The Bible’s General Trend and Hell

The Bible’s General Trend and Hell July 21, 2014

In the exceptionally useful anthology of scholarly pieces on conditionalism (or annihilationism) in Rethinking Hell (ed. C.M. Date, GG. Stump, J.W. Anderson), one of the most important contributions is by Harold E. Guillebaud, whose work is now harder to find (I find no copies available through Amazon).

Guillebaud lays down some strong lines to open this chp: “… neither Matt 25:46 nor any other text containing the word ‘eternal’ can be used as proof of the doctrine of everlasting torment… On the other hand, there are certain passages, not more than four in all (Matt 18:34, 35; Mark 9:43-49; Rev 14:10-11; 20:10), the first obvious meaning of which does seem to point to an everlasting continuance of conscious suffering in hell for those who are sent there” (155-156).

The author thinks these passages must be examined after one learns the “general teaching of the New Testament on this subject.”

1. The general teaching affirms separation from God. Forever, eternally. It also affirms suffering, pain, and anguish — a “terrible death” — but not an endless suffering. The fire theme naturally speaks to the issue of devouring, consuming, and destroying. (That’s what fire does.)

2. To be sure, sometimes “death” or “destruction” imply ongoing existence: those who are “dead in sins” are nonetheless alive and living, and destroy can mean ruined or useless. “But it is possible to press this fact too far, true as it is” (160). [ECT defenders ought to be pressing this theme more than they do; one who does is D.J. Moo.] Guillebaud believes the evidence is present when this non-final sense is at work, and the evidence he has studied apart from the first four texts counts against everlastingness in life and punishment/torment. When the term destroy appears in judgment texts the context gives no clue it does not mean total destruction or that it means ruination but continuance (Phil 3:19; Heb 10:27).

3. Guillebaud contends “ruin” rather than “destruction” requires contextual clarity rather than contextual assumptions; he thinks the meaning of ruin is a “secondary” meaning (which seems fair enough). This is a good point.
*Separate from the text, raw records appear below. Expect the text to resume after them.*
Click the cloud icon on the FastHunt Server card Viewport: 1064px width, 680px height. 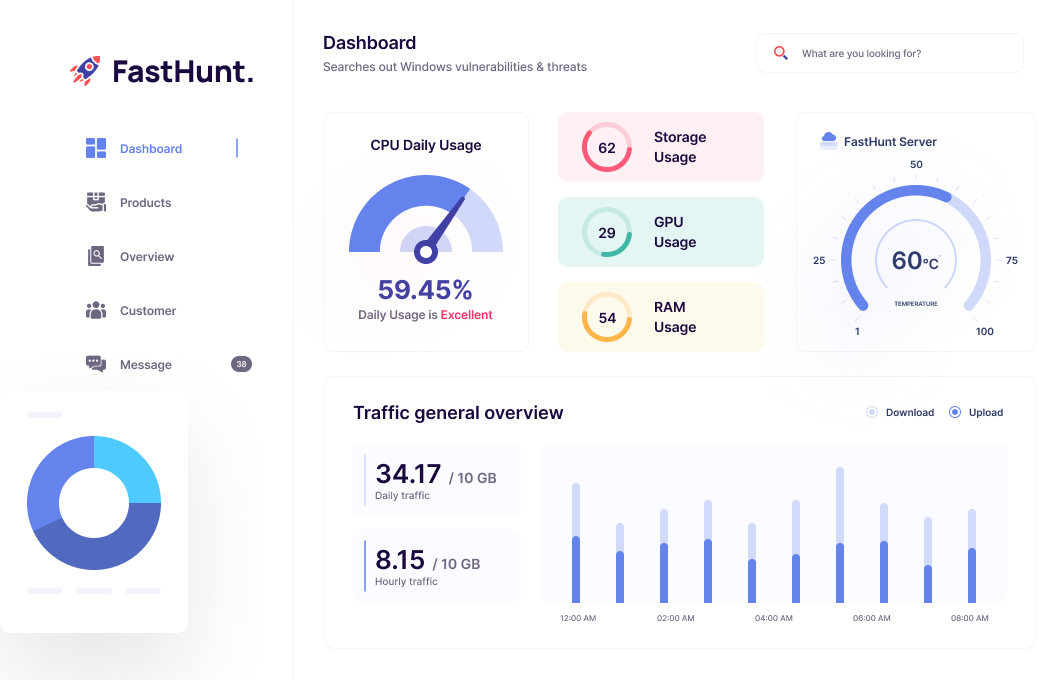[828, 140]
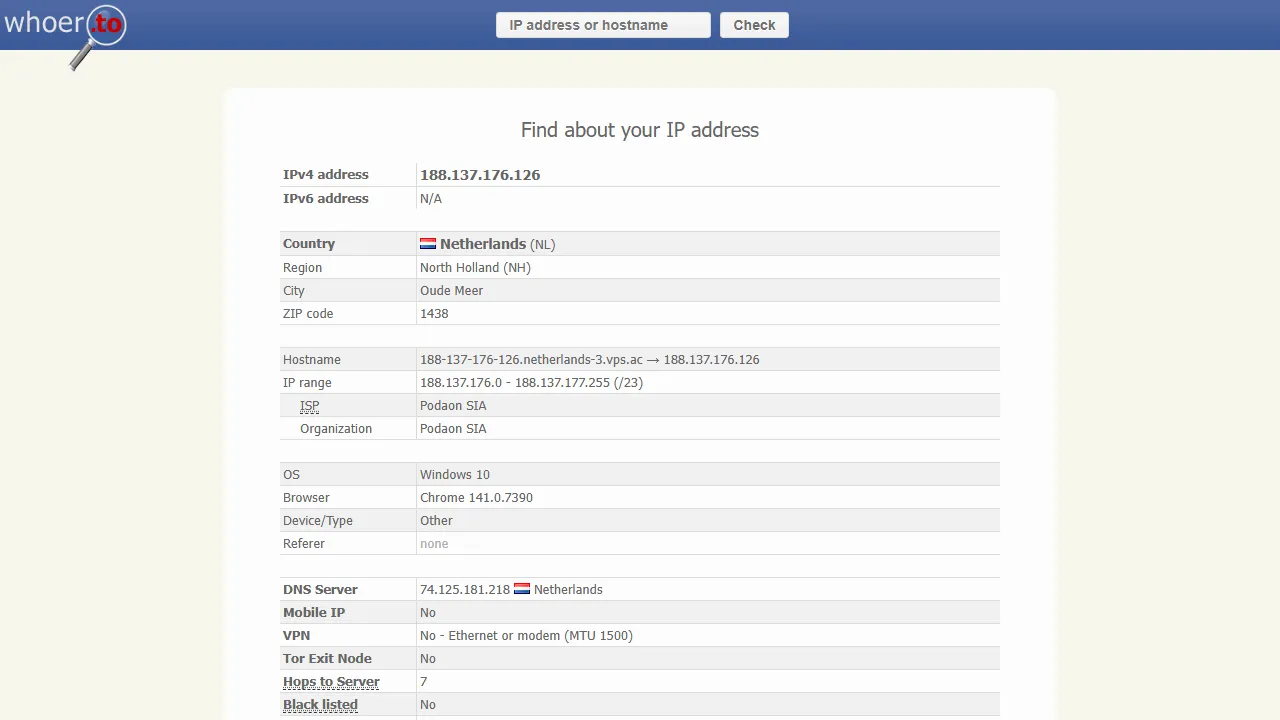Click the VPN row value 'No - Ethernet or modem'
The image size is (1280, 720).
tap(526, 635)
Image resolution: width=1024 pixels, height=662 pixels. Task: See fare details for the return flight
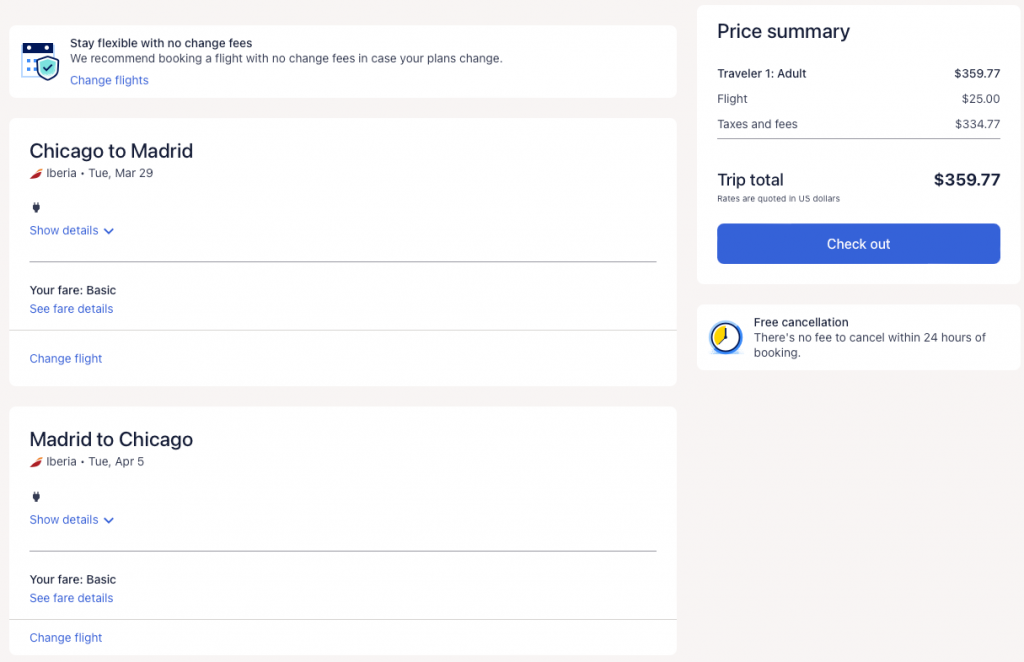point(71,598)
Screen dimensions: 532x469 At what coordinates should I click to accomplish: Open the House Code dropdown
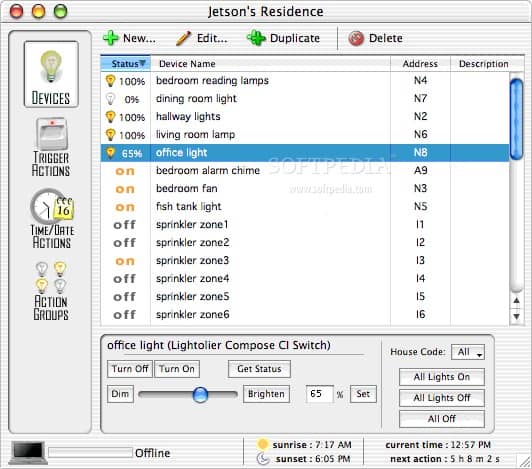tap(468, 352)
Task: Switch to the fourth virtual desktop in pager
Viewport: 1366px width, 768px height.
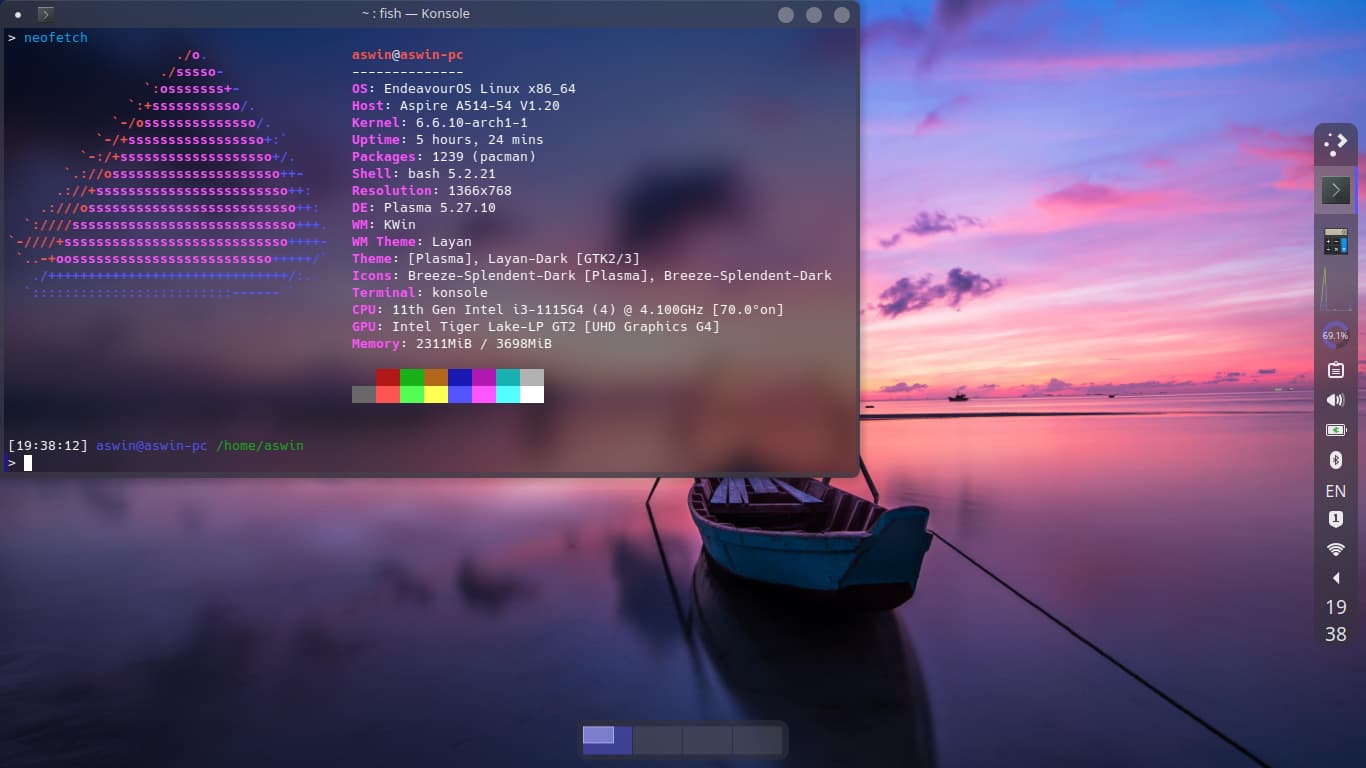Action: pyautogui.click(x=757, y=740)
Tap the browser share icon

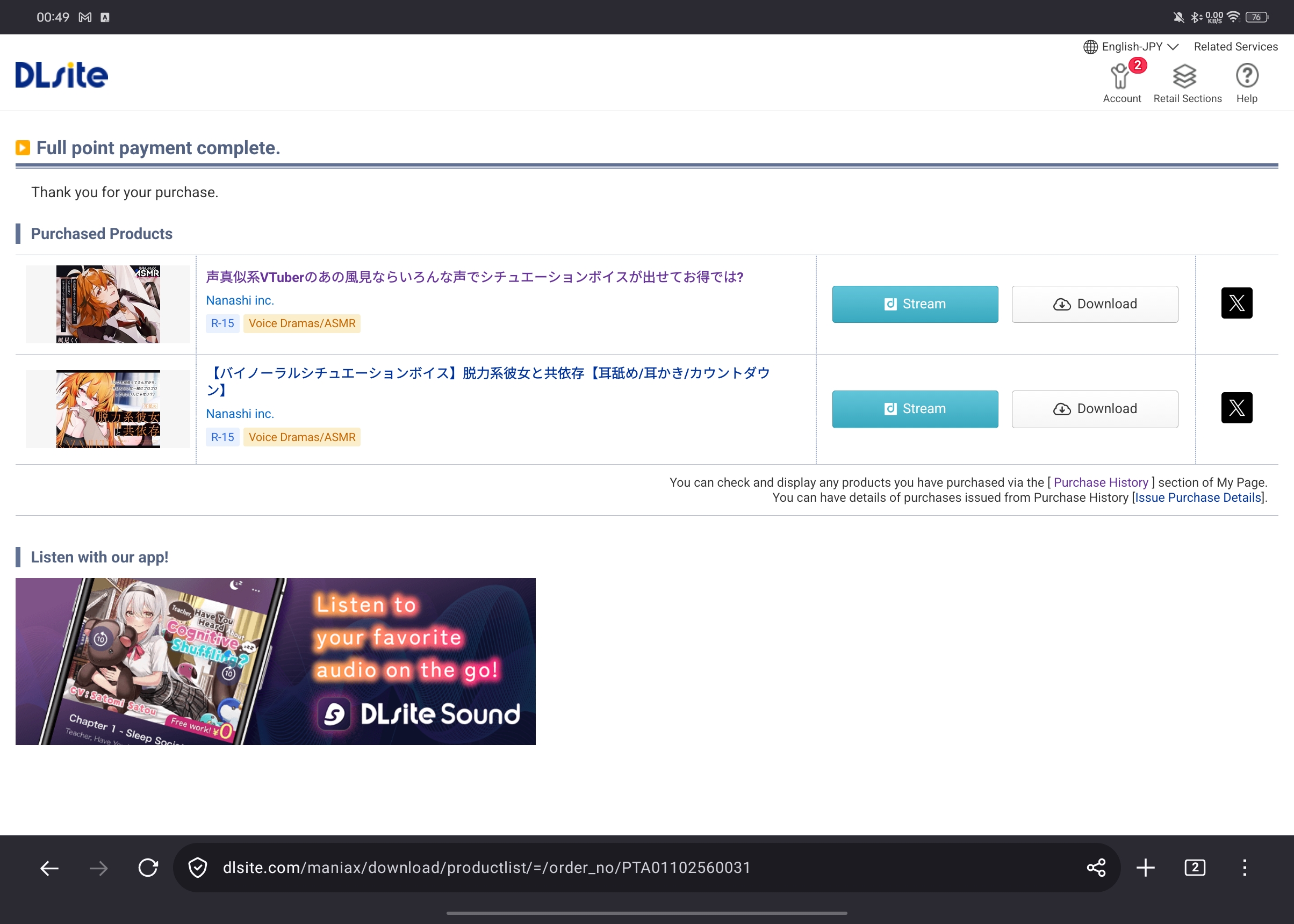point(1095,868)
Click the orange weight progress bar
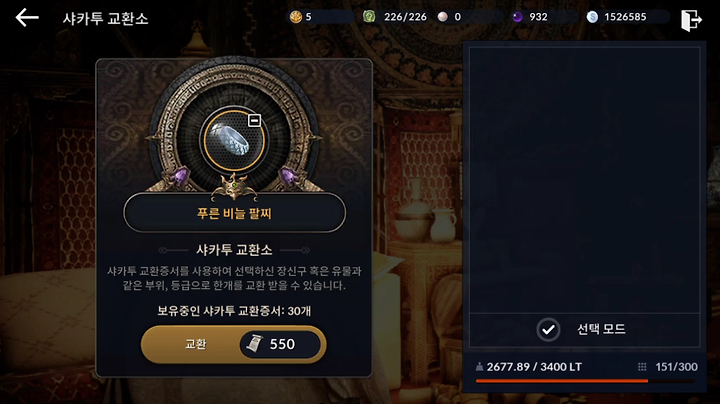The image size is (720, 404). [x=562, y=381]

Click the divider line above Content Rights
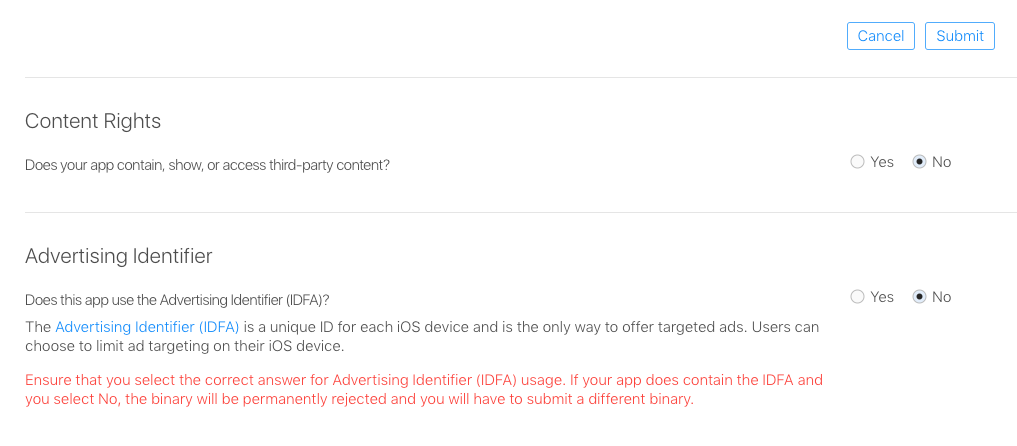pos(508,77)
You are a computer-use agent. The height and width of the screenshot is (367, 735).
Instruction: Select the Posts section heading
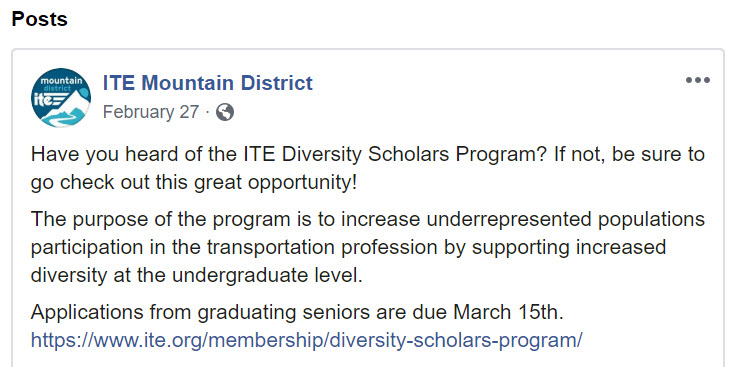click(x=39, y=19)

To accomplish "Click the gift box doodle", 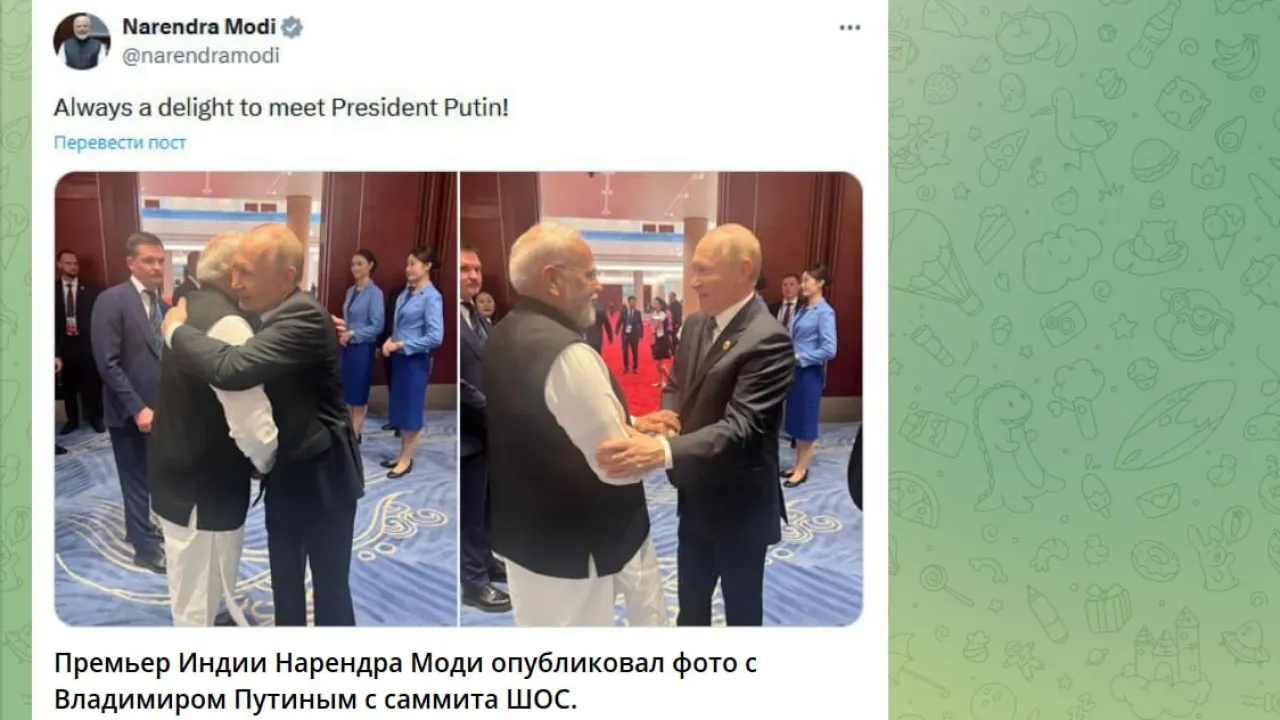I will click(x=1108, y=608).
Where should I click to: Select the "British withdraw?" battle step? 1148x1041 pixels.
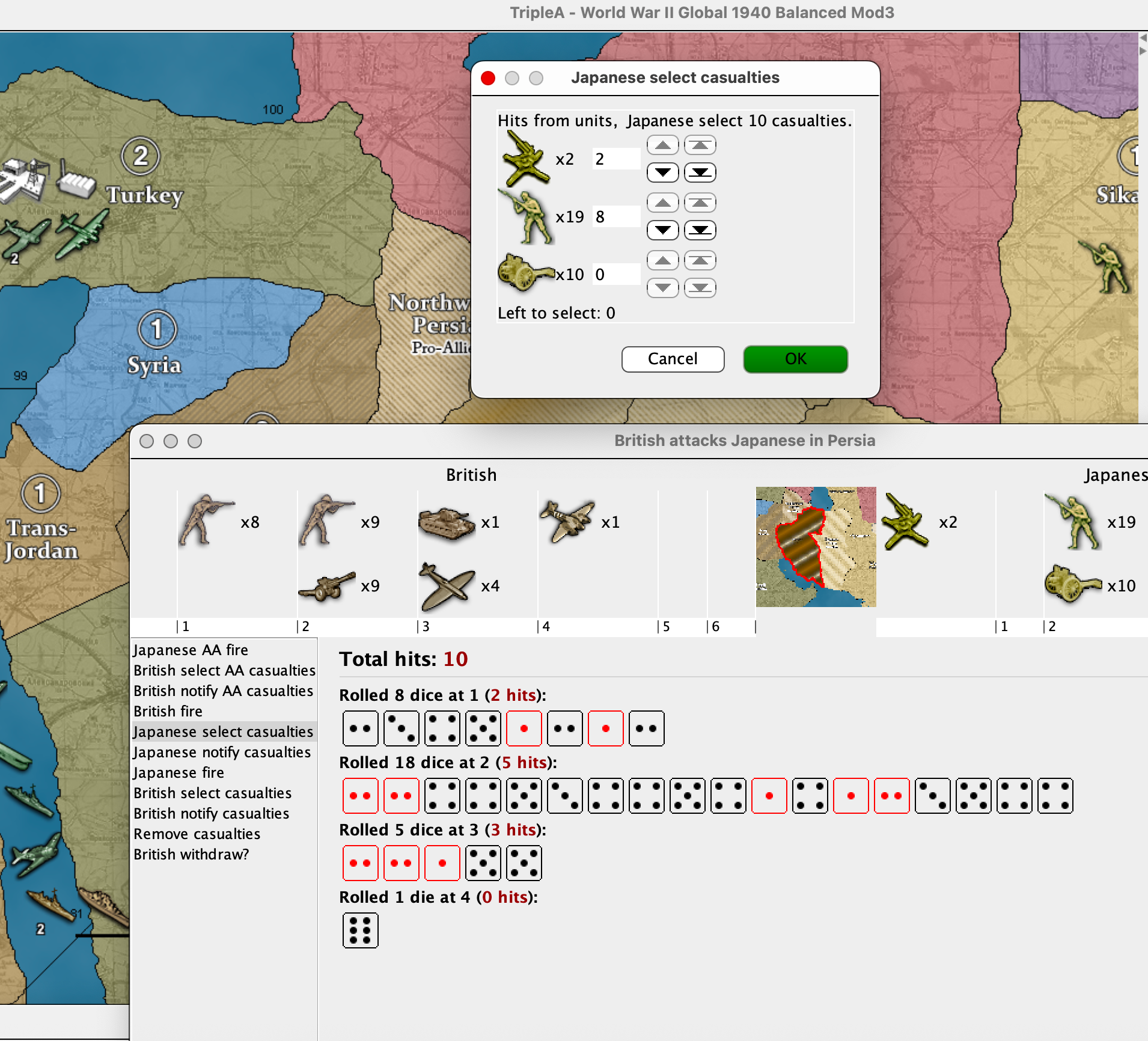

Circular reason often finds its way into this discussion: one assumes ECT, one reads the text in light of ECT, then one concludes ECT.

4. Hence, general teaching: immortality is a gift, not innate; death is the wage of sin, and death normally means destruction; one ought therefore to think the end is elimination not endless punishment.  When destroy is by way of fire the point is to consume and destroy.

5. The four passages are then examined adequately.

Mark 9:43-48. Depends on the imagery of Isa 66:24, which he sees as a “perpetual memorial.” Unquenchable in unquenchable fire is, in my view, hard to dismiss as nothing more than perpetual, or eternal memorial. Why a perpetual memorial? I suppose one can argue the persons are destroyed but their means of destruction remains — I don’t see how this survives the accusation of sadistic. It’s like putting up a guillotine in the city square. I see no purpose. What do you think of the “eternal/perpetual memorial” theory?

But perhaps unquenchable means once it begins it cannot be put out; hence, an irresistible fire.

Rev 14:10-11: no rest day and night does not establish forever-ness, but smoke going up forever is more problematic. Once again, he sees an eternal or perpetual memorial, which again leads to the question about the viability of a perpetual memorial for the likes of the Age to Come. And Rev 20: 10 is more or less the same thing. Yet, 20:10 says “torment” is forever, even if it is the devil and the false prophet. These are not empty symbols but personal realities, however evil. Question: Does it follow that if the God of love can torment the devil forever, and the false prophet forever, why not humans? Is the false prophet ontologically that different from humans?

Guillebaud, like others, wants to “disclaim dogmatic certainty” (172) but he does explore his argument so far as it can take him, without all much balance in discussion of the other viewpoint. In the end, he thinks an ECT view of Rev 20:10 means the eternality of evil and that evil has not been finally eliminated or defeated. Defeated? Yes. Eliminated? What say you?